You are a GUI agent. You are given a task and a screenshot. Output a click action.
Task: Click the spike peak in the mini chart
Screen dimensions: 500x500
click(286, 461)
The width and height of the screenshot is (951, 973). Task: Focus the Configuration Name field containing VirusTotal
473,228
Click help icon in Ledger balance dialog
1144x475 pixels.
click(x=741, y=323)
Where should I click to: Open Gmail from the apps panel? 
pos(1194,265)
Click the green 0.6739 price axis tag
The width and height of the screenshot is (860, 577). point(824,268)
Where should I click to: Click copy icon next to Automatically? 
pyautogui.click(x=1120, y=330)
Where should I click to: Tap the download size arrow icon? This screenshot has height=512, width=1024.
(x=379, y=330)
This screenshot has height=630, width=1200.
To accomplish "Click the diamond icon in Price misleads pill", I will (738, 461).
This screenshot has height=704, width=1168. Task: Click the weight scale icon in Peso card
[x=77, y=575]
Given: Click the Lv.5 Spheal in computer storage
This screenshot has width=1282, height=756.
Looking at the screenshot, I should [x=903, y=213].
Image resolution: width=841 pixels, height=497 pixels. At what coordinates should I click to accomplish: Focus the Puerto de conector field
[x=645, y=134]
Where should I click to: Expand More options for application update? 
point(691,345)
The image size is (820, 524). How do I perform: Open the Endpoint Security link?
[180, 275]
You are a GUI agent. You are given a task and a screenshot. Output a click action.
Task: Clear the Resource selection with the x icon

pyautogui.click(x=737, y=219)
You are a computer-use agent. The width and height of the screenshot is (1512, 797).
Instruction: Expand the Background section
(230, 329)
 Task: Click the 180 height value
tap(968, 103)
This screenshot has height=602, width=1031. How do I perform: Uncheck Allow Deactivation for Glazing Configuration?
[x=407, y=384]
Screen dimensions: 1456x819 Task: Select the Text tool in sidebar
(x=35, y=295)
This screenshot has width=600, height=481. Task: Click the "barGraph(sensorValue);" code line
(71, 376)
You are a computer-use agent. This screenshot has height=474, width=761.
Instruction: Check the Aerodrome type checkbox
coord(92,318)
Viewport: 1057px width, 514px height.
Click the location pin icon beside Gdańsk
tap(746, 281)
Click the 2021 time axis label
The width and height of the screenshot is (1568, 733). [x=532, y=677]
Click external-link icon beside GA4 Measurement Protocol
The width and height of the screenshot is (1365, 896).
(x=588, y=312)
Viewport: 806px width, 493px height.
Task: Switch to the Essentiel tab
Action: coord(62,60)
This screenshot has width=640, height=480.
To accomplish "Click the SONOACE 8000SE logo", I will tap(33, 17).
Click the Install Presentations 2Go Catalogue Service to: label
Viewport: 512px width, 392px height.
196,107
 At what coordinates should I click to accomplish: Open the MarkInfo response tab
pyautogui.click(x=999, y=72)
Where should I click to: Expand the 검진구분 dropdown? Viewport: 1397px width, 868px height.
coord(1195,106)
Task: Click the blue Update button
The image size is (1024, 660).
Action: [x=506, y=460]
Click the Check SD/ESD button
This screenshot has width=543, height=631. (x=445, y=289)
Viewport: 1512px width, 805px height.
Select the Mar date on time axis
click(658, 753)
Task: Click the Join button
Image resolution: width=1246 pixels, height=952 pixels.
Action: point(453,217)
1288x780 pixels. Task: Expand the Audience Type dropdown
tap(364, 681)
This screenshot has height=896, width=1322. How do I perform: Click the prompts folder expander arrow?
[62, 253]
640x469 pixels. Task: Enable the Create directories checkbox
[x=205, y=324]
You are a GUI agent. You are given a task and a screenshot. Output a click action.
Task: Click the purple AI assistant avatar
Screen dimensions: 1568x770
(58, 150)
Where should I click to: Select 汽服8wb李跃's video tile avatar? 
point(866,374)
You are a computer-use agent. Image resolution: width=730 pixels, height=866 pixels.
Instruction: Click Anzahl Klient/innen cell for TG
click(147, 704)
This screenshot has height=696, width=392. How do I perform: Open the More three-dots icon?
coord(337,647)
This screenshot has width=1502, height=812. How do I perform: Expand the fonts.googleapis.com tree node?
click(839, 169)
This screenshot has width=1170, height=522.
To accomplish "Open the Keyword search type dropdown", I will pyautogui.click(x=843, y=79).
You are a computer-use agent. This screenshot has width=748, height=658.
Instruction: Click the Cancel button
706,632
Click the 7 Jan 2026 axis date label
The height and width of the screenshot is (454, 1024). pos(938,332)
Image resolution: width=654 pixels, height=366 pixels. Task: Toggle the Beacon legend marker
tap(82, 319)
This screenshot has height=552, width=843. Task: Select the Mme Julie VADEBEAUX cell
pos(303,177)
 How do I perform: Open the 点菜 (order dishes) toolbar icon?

What is needed
Each line holding the word "computer" must be copied from the data.

Solved exercise
Given: Click the Lv.5 Spheal in computer storage
You are a computer-use agent. The width and height of the screenshot is (1512, 797).
You are a computer-use agent. This screenshot has height=474, width=761.
You are a computer-use agent. Image resolution: width=730 pixels, height=866 pixels.
You are a computer-use agent. This screenshot has width=748, height=658.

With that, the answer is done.